1

The attached is the data frame I am dealing with.

data frame

The first column in the data frame is the Date. I have to subset data frame based on condition on multiple months and years. For example, I want all July and September months data for the years 2005 and 2006.

I tried following code:

output <- subset(df, format.Date(Date, "%m")==c("07", "09") & format.Date(Date, "%Y")==c("2005","2006"))

The above code results the unexpected output.

I found posts regarding this problem but those were only for single month and year.

Martin Gal
  • 16,640
  • 5
  • 21
  • 39
raghav
  • 533
  • 2
  • 11
  • 2
    Please don't post data as images.
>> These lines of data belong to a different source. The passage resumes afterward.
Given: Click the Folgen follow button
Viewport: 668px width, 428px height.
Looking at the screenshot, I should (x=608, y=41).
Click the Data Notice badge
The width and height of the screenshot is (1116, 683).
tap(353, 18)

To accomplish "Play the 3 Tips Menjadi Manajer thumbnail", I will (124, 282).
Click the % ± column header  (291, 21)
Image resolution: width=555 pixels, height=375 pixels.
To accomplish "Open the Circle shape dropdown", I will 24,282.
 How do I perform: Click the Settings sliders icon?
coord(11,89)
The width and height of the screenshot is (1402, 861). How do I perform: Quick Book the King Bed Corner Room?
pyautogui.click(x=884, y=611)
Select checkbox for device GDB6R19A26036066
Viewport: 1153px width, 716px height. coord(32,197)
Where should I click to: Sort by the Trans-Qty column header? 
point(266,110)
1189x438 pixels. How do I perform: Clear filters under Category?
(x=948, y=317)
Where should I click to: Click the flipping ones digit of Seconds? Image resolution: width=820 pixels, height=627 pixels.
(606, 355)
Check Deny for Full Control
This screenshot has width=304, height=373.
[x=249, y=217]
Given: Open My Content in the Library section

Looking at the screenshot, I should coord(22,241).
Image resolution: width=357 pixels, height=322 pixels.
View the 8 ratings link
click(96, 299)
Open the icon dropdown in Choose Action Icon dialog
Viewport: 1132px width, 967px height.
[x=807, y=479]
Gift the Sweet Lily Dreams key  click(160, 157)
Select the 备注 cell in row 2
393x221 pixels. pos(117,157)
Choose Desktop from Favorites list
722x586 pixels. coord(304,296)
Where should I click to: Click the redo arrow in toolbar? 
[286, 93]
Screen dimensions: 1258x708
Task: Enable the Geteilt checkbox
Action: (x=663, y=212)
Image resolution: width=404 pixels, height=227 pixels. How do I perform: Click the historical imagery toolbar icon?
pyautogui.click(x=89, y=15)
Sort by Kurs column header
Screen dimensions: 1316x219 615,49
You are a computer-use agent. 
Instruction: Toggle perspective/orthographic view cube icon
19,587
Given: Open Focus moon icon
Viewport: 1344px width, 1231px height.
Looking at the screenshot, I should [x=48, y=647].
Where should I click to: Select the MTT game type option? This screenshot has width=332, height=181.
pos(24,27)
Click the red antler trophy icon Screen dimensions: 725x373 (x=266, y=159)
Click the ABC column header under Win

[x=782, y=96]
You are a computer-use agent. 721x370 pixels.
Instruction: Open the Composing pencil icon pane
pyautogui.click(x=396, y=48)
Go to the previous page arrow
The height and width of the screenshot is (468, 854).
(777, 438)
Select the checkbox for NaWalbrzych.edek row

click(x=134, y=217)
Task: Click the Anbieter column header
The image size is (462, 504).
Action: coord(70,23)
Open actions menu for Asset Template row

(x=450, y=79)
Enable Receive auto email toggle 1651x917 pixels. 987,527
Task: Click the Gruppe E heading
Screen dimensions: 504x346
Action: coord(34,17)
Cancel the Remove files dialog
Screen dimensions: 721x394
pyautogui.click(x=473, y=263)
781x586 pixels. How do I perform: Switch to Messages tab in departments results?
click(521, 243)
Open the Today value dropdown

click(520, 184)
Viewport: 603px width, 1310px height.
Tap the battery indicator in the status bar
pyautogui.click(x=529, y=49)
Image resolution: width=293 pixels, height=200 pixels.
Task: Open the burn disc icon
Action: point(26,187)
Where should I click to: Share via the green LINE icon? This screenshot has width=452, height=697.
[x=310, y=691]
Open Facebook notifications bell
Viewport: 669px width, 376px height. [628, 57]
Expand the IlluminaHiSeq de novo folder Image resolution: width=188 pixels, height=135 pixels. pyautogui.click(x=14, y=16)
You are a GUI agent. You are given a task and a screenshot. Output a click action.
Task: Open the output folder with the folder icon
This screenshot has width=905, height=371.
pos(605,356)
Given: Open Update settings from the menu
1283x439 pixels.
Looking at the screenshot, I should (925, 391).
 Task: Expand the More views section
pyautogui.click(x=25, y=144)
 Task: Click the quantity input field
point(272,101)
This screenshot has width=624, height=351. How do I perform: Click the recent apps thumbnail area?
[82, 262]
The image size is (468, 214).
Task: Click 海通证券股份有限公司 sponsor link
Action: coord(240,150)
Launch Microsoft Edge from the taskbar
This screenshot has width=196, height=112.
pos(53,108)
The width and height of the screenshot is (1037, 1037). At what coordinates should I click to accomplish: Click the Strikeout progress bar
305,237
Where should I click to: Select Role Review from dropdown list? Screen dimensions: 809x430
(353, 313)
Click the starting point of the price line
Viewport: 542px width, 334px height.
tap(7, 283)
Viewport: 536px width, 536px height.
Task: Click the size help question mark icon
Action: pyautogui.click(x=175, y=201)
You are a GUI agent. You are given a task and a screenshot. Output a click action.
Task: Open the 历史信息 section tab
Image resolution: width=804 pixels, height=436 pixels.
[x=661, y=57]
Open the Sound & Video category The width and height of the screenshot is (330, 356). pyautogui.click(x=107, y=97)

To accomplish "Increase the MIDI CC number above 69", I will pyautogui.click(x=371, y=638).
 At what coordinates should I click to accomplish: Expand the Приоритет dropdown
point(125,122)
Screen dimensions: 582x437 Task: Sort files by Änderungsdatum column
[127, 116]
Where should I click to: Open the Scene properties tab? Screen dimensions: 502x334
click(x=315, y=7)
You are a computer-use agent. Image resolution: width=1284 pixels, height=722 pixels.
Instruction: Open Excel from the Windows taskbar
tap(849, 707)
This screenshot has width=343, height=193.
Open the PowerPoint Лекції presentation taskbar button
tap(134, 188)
Take a look at how to make a [great reproducible example](https://stackoverflow.com/questions/5963269/how-to-make-a-great-r-reproducible-example) for ways of showing data. – Martin Gal Jun 07 '20 at 16:42
  • Use %in% rather than == . Also you should not, in general, refer to methods directly. Use the genreic so format.Date should be format. – G. Grothendieck Jun 07 '20 at 17:17

1 Answers1

1

If you don't mind installing tidyverse package, you can use this simple filtering:

library(tidyverse)
library(lubridate)  # should come with tidyverse, no need to install it separately

# filter July and September data in 2005 and 2006
output <- df %>%
    filter(year(Date) %in% c(2005, 2006) & month(Date) %in% c(7, 9))

If you want to use base R, this should work as well:

output <- subset(df, format(Date, "%m") %in% c("07", "09") & format(Date, "%Y") %in% c("2005", "2006"))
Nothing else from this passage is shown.